Interview With Andreas MjeldeI - CEO and Founder of Two

Shauli Zacks
Shauli Zacks Content Editor
Shauli Zacks Shauli Zacks Content Editor

SafetyDetectives recently had the opportunity to interview Andreas MjeldeI, CEO of Two, where he shared insights into the genesis of Two and its innovative approach to B2B payments. Andreas began his career in management consulting before founding Linio Group, a successful B2C product marketplace in Latin America. Drawing from his experiences at Linio, Andreas identified the inefficiencies in B2B payment processes, leading to the creation of Two. Two revolutionizes B2B payments by offering flexible net terms through an API, streamlining the purchasing experience for businesses and enhancing cash flow management. With a focus on providing a seamless cross-border solution, Two aims to empower businesses globally in the evolving B2B landscape.

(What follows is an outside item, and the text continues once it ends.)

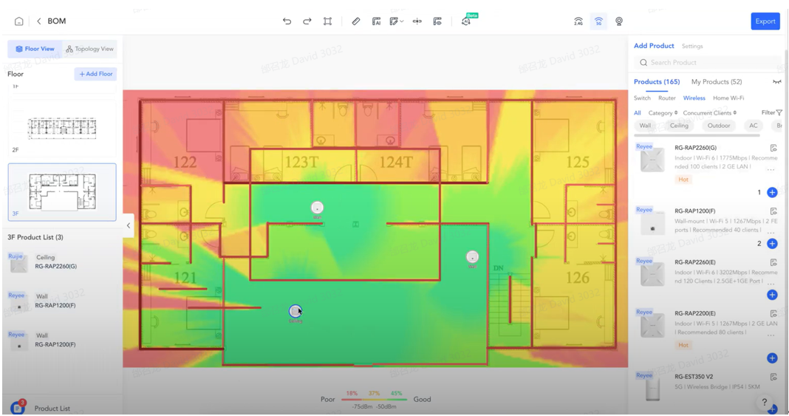The height and width of the screenshot is (416, 789).
Task: Open the help question mark icon
Action: (x=765, y=403)
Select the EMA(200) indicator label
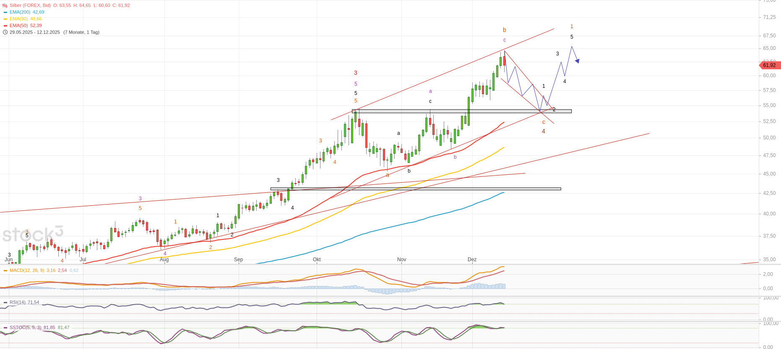Viewport: 781px width, 349px height. (20, 12)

Can you introduce yourself and share a bit about your background and how you came to found Two?

My name is Andreas MjeldeI, I started my career in management consulting and did that for some time. Then, in 2012, I founded a company called Linio Group, which is a B2C product marketplace operating from Mexico City in the north to Argentina in the south. We scaled the business to becoming a number 2 or 3 marketplace across the region, with well over $100 million in sales. In 2019, we sold the company to Falabella, a big bank and retailer based out of Chile, and I relocated back to Europe.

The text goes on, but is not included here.